### [What you have to do]
Write out the records again, replacing every "GUI agent" with "GUI assistant" and leaving everything else unchanged.

(Element lookup records)
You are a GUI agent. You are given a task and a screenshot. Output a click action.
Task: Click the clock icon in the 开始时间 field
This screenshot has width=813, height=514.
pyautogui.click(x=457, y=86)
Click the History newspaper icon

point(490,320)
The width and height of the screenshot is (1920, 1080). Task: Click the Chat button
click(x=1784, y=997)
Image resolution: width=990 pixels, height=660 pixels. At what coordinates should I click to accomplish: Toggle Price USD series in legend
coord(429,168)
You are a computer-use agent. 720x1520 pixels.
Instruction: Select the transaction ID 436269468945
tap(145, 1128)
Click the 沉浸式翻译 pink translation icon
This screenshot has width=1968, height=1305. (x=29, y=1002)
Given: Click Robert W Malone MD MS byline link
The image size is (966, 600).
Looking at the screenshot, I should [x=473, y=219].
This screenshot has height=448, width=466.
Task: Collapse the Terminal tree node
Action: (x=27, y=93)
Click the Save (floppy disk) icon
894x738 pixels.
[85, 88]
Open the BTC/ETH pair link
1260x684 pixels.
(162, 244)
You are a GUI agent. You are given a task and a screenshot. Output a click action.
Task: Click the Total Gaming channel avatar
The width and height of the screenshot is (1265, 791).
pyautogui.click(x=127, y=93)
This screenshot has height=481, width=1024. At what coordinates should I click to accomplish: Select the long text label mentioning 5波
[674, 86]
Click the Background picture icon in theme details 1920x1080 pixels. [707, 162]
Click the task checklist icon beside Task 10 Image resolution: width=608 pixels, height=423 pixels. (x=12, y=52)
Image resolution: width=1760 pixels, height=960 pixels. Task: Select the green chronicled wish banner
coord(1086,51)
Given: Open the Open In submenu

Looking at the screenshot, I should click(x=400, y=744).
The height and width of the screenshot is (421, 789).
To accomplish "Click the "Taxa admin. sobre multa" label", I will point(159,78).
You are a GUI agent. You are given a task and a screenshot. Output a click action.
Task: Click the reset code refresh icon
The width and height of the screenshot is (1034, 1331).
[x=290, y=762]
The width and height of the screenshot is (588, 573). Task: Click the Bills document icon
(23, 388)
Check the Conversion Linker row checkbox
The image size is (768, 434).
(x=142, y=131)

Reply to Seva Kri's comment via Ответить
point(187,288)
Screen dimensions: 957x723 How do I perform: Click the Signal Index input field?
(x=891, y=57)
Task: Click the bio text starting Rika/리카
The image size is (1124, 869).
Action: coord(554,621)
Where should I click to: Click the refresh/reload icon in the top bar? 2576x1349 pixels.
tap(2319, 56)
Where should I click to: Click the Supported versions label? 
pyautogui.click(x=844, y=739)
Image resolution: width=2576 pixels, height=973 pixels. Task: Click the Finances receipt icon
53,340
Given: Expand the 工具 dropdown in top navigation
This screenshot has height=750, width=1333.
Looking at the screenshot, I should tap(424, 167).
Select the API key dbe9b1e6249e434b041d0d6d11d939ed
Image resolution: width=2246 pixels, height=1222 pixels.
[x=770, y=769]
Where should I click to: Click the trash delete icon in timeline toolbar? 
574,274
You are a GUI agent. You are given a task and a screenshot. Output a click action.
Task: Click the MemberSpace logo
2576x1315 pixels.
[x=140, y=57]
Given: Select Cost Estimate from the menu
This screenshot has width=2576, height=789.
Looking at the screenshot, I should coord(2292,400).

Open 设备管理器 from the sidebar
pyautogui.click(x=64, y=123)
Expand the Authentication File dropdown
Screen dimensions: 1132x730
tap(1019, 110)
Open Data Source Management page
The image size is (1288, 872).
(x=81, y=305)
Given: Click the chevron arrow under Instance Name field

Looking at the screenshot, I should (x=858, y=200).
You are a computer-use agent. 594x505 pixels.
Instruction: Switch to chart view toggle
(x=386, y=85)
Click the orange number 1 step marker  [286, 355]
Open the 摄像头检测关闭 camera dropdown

### [Answer to the problem]
You are a GUI assistant. You are given a task and a screenshot. Output a click action.
Task: Click the clock icon in the 开始时间 field
This screenshot has width=813, height=514.
pyautogui.click(x=457, y=86)
Click the History newspaper icon

point(490,320)
The width and height of the screenshot is (1920, 1080). Task: Click the Chat button
click(x=1784, y=997)
Image resolution: width=990 pixels, height=660 pixels. At what coordinates should I click to accomplish: Toggle Price USD series in legend
coord(429,168)
You are a computer-use agent. 720x1520 pixels.
Instruction: Select the transaction ID 436269468945
tap(145, 1128)
Click the 沉浸式翻译 pink translation icon
This screenshot has width=1968, height=1305. (x=29, y=1002)
Given: Click Robert W Malone MD MS byline link
The image size is (966, 600).
Looking at the screenshot, I should [x=473, y=219].
This screenshot has height=448, width=466.
Task: Collapse the Terminal tree node
Action: (x=27, y=93)
Click the Save (floppy disk) icon
894x738 pixels.
[85, 88]
Open the BTC/ETH pair link
1260x684 pixels.
(162, 244)
You are a GUI assistant. You are given a task and a screenshot. Output a click action.
Task: Click the Total Gaming channel avatar
The width and height of the screenshot is (1265, 791).
pyautogui.click(x=127, y=93)
This screenshot has height=481, width=1024. At what coordinates should I click to accomplish: Select the long text label mentioning 5波
[674, 86]
Click the Background picture icon in theme details 1920x1080 pixels. [707, 162]
Click the task checklist icon beside Task 10 Image resolution: width=608 pixels, height=423 pixels. (x=12, y=52)
Image resolution: width=1760 pixels, height=960 pixels. Task: Select the green chronicled wish banner
coord(1086,51)
Given: Open the Open In submenu

Looking at the screenshot, I should click(x=400, y=744).
The height and width of the screenshot is (421, 789).
To accomplish "Click the "Taxa admin. sobre multa" label", I will point(159,78).
You are a GUI assistant. You are given a task and a screenshot. Output a click action.
Task: Click the reset code refresh icon
The width and height of the screenshot is (1034, 1331).
[x=290, y=762]
The width and height of the screenshot is (588, 573). Task: Click the Bills document icon
(23, 388)
Check the Conversion Linker row checkbox
The image size is (768, 434).
(x=142, y=131)

Reply to Seva Kri's comment via Ответить
point(187,288)
Screen dimensions: 957x723 How do I perform: Click the Signal Index input field?
(x=891, y=57)
Task: Click the bio text starting Rika/리카
The image size is (1124, 869).
Action: coord(554,621)
Where should I click to: Click the refresh/reload icon in the top bar? 2576x1349 pixels.
tap(2319, 56)
Where should I click to: Click the Supported versions label? 
pyautogui.click(x=844, y=739)
Image resolution: width=2576 pixels, height=973 pixels. Task: Click the Finances receipt icon
53,340
Given: Expand the 工具 dropdown in top navigation
This screenshot has height=750, width=1333.
Looking at the screenshot, I should tap(424, 167).
Select the API key dbe9b1e6249e434b041d0d6d11d939ed
Image resolution: width=2246 pixels, height=1222 pixels.
[x=770, y=769]
Where should I click to: Click the trash delete icon in timeline toolbar? 
574,274
You are a GUI assistant. You are given a task and a screenshot. Output a click action.
Task: Click the MemberSpace logo
2576x1315 pixels.
[x=140, y=57]
Given: Select Cost Estimate from the menu
This screenshot has width=2576, height=789.
Looking at the screenshot, I should coord(2292,400).

Open 设备管理器 from the sidebar
pyautogui.click(x=64, y=123)
Expand the Authentication File dropdown
Screen dimensions: 1132x730
tap(1019, 110)
Open Data Source Management page
The image size is (1288, 872).
(x=81, y=305)
Given: Click the chevron arrow under Instance Name field

Looking at the screenshot, I should (x=858, y=200).
You are a computer-use agent. 594x505 pixels.
Instruction: Switch to chart view toggle
(x=386, y=85)
Click the orange number 1 step marker  [286, 355]
Open the 摄像头检测关闭 camera dropdown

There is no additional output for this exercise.